I sank into a seat feeling a little weak about the knees, and first crossing and then uncrossing the lower limbs, sighed like a grampus, studied the bronze clock which ticked loudly on the mantel, moistened my lips, and made several dry swallows.

In a few moments a well-groomed business man in middle life came through an inner door into the office. With a swift glance I took in the respectable figure, the well-fitting suit of gray, the spotless linen, the Burnside whiskers, and thought "I am certainly in for it."

Taking his desk chair, and turning upon me he said in the quick tones peculiar to very busy men.

"What can I do for you, sir?"

Glancing around and seeing that the clerk was out I said.

"I suppose you are Mr. Brown?"

"Yes, sir."

"Mr. Brown, my errand is a very disagreeable one."

Here I paused while the gentleman himself looked very gravely and coldly upon me.

"Mr. Brown," I continued, swallowing quite a lump in my throat, and now determined to get through the distasteful business expeditiously-- "Mr. Brown I have come to beg you to return to your wife in New Orleans."

If Mr. Brown appeared expectant before, he looked astounded now. He seemed under strong emotion and unable to reply. All of which looked very much like conscious and overtaken guilt. For a full moment he sat gazing fixedly at me, and then almost gasped:

"What did you say, sir!"

"I said, Mr. Brown, that I have come to beg you to return to your wife in New Orleans. I do this at her own request."

Mr. Brown's face at this moment looked as if he was close to a case of apoplexy, while his eyes assumed a bulging appearance. At last he fairly blurted out the words:

"What do you mean, sir? I've got no wife in New Orleans. I have never been in New Orleans in my life!"

"Isn't your name Brown?"

"My name is Braun."

"Braun?" I asked, with a great misgiving in my heart.

"Yes, sir--Braun."

"I thought the policeman and the clerk said your name was Brown?"

"I don't care what you thought sir--I know my name is Braun!"

At this moment I was fervently wishing that a subterranean passage might open beneath my chair, that I might suddenly vanish from view and be seen no more in those parts.

How I got away I can hardly tell, except I remember that I said "I was sorry" and "that I had made an unfortunate mistake," etc., and so I stammered, and sidled and backed out of the office leaving Mr. Braun standing in the middle of the floor and looking like he did not know whether to laugh or get mad, or have me arrested as an escaped lunatic.

How long that narrow bridge was that morning! Long before, it seemed endless now. As I walked along its interminable length I had a dreadful sensation that a number of curious and amused eyes were watching me from the office window. A hasty glance backward over the shoulder proved that the suspicion was true, several faces were there and all were laughing.

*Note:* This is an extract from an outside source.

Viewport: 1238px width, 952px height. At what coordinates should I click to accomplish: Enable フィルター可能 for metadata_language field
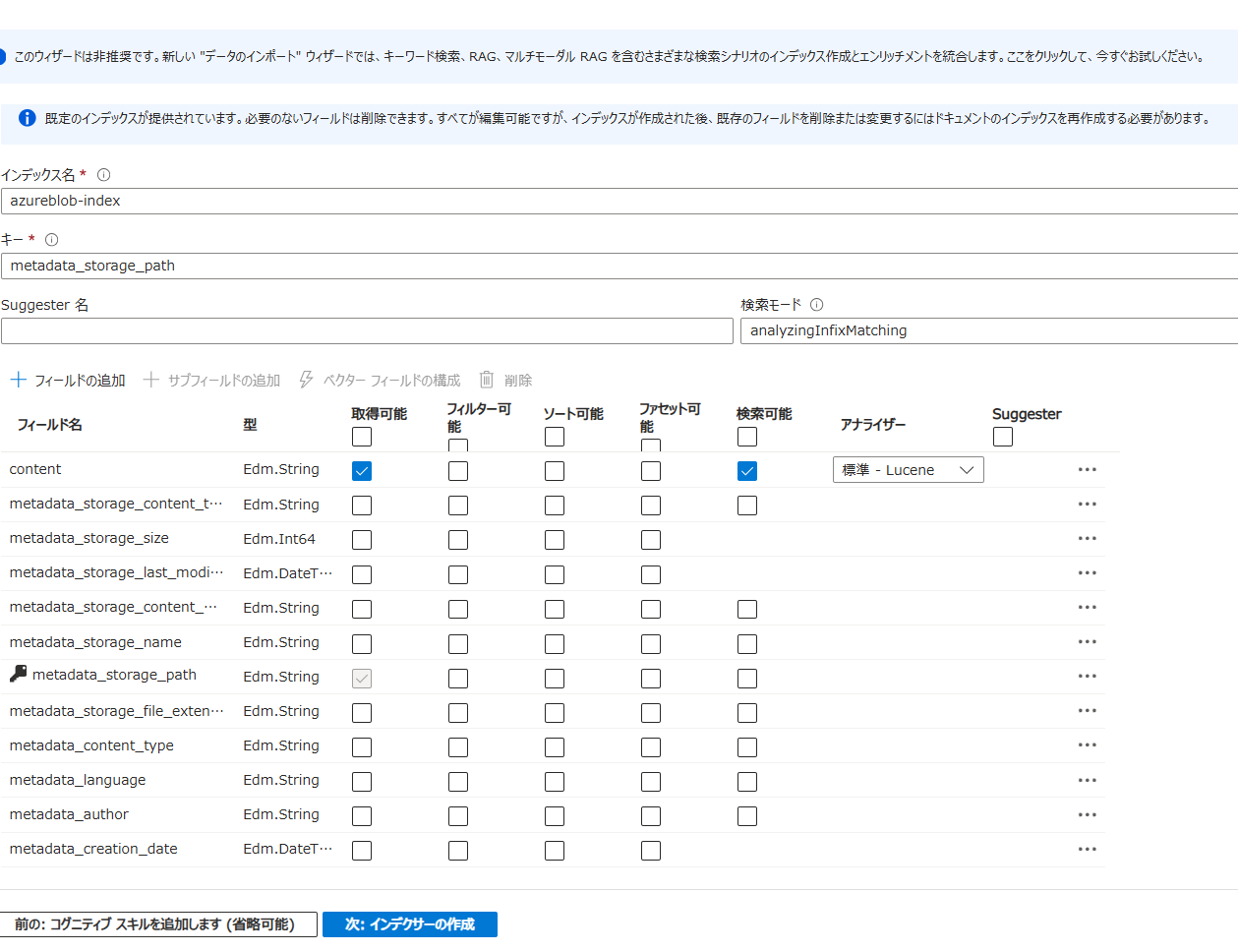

At last, after two minutes of time and a century of feeling, I stepped off the end of the bridge, and as I turned the bluff, putting thereby fifty feet of solid earth between me and their faces, I took the first easy breath I had drawn in the last fifteen minutes.

Going up on a business street I stepped into a large drug store and asked the owner several questions.

Have you more than one chemical factory in this part of the city?"

"Yes, sir," was his reply, "we have two. One is close by just under the river bank there, and the other is ten or twelve blocks farther down. "

"Do you know the name of the managers?"

"Yes, I deal at both places. Mr. Braun is the manager of the one by the river, and Mr. Brown is head of the one farther down town."

I asked nothing more; I was too sick at heart to put another question. I saw at once my egregious blunder. Thinking there was but one chemical factory, and misled by the similarity in pronunciation of the names, Braun and Brown, I had made the distressing mistake just described.

I was in no mood to visit any more chemical works, and although the druggist kindly offered to give me the clearest directions, so that I could not miss the other and more distant one, yet I kindly but steadily refused all proffered assistance.

No, I wanted no more Browns. The one I wanted had turned out to be Braun, and who could tell but the second might prove to be Bone and Muscle, and that manifested in a remarkable and painful way.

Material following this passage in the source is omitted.